44 F-16AM/BM hatte die belgische Luftwaffe bis zum 8. September 2023 im Einsatz. Jetzt sind es noch 43.
Alte F-16 mit Upgrade
Belgien hatte einst 160 F-16A und B im Einsatz, die ab den frühen 80er-Jahren – ähnlich wie in Dänemark, Norwegen und den Niederlanden – den Starfighter F-104 ersetzten. Ende der 90er-Jahre erhielten die Jets das sogenannte Mid Life Update (MLU), in dessen Zuge sie mit neuer Avionik und neuen Systemen ausgestattet wurden. Dieses Update hob die belgischen F-16 technisch auf ein Niveau, das den von der US Air Force geflogenen F-16C Block 50/52 nahekommt. Unter anderem besitzen sie seither ein für den Nachtflug geeignetes Head-up-Display, können präzisionsgelenkte Munition abwerfen und fliegen mit dem nachgerüsteten Feuerleitradar AN/APG-66 von Northrop Grumman.

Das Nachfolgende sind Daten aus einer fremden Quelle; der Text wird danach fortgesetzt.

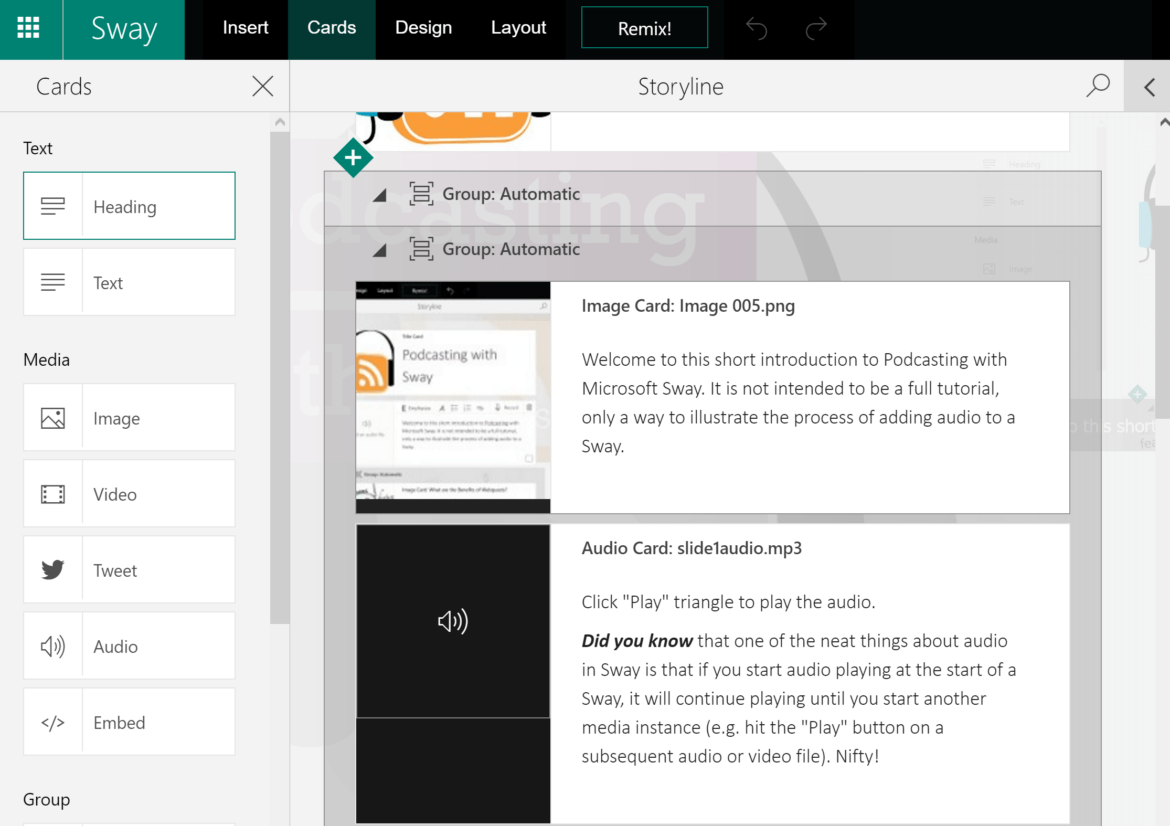This screenshot has width=1170, height=826.
Task: Click the green plus add-card icon
Action: [x=353, y=158]
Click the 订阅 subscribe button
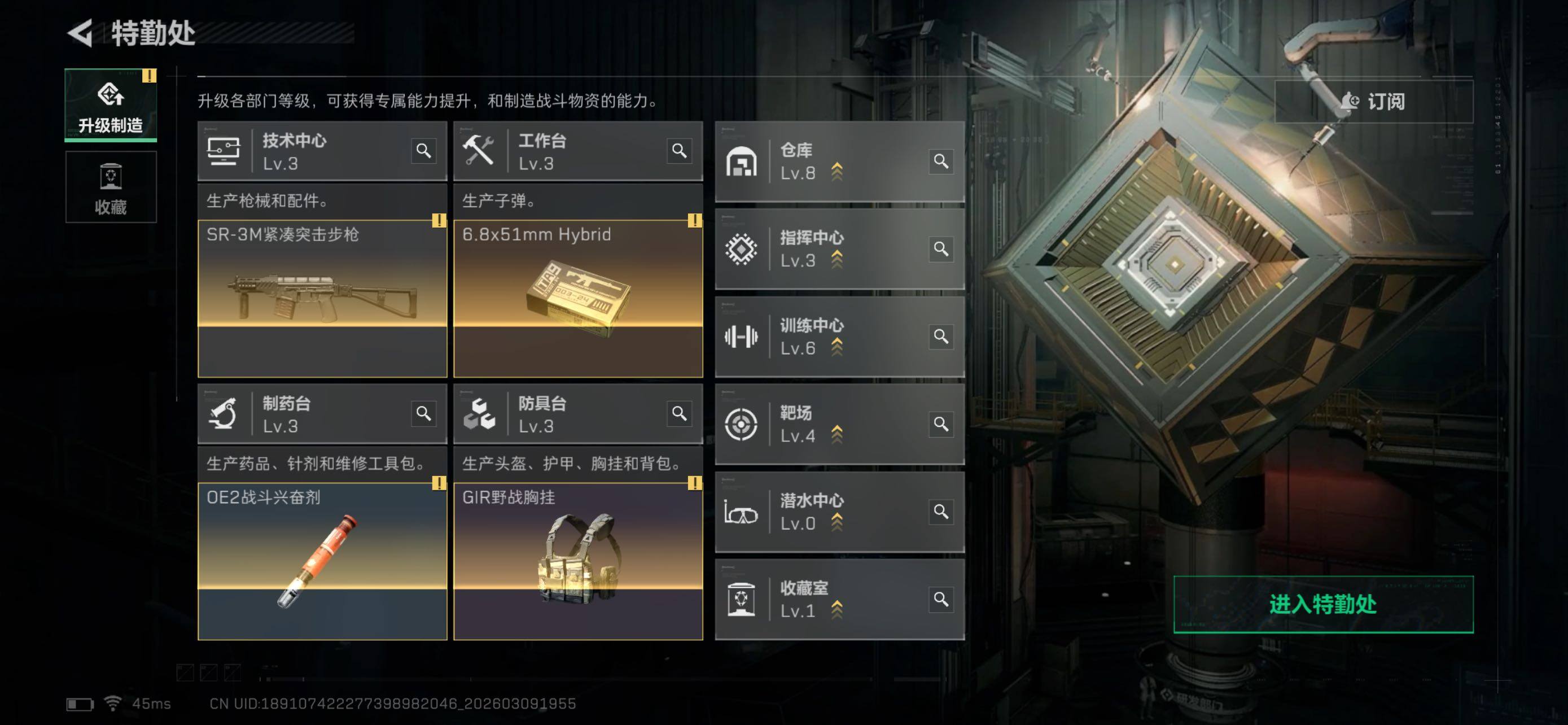This screenshot has height=725, width=1568. [1374, 101]
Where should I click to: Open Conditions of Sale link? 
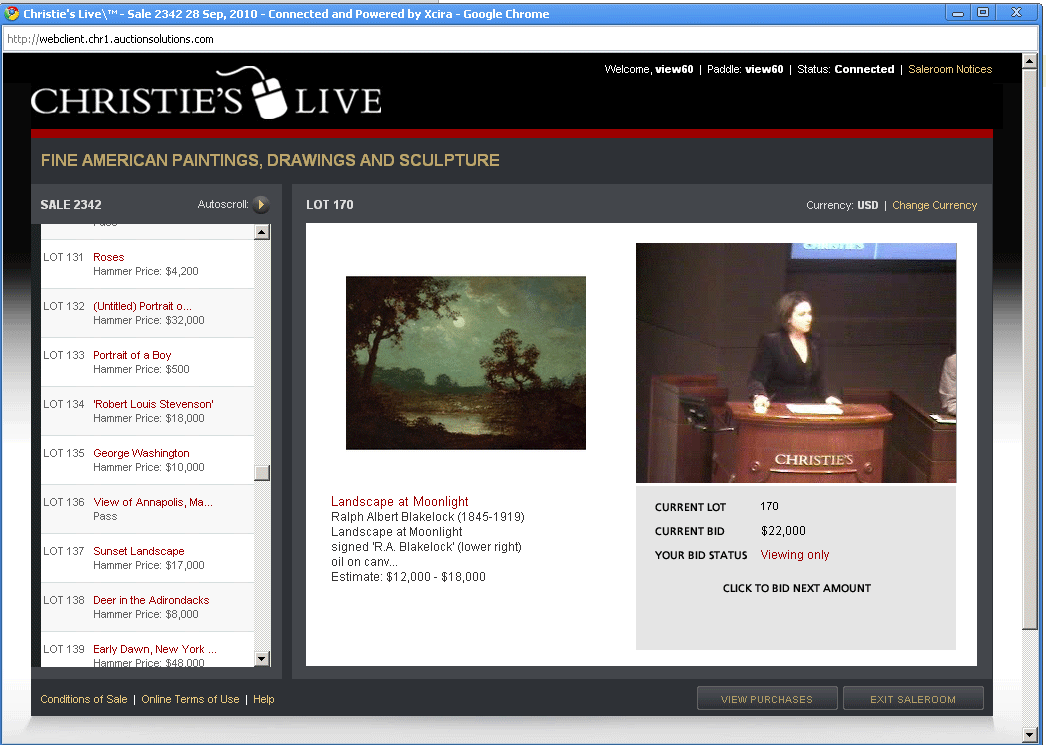coord(84,699)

Ukraine geht (fast) leer aus
In den kommenden Jahren wird Belgien seine F-16 durch 34 Lockheed Martin F-35 ersetzen. Die ersten beiden belgischen Stealth-Fighter befinden sich derzeit in der Endmontage, die Übernahme verzögert sich jedoch bis voraussichtlich Mitte 2024, weil Lockheed Martin mit dem TR3-Upgrade für seinen Bestseller terminlich im Hintertreffen ist. Belgiens Verteidigungsministerin Ludivine Dedonder betonte dementsprechend, dass man die F-16 ungeachtet ihres Alters für Primäraufgaben selbst brauche – und diese Primäraufgaben liegen laut Dedonder in der Luftraumsicherung über den Benelux-Staaten. Ein weiterer Grund, weshalb die Ukraine nicht auf belgische F-16-Spenden zählen kann – wenngleich Brüssel betonte, sich an der Ausbildung ukrainischer Piloten auf F-16 trotzdem beteiligen zu wollen.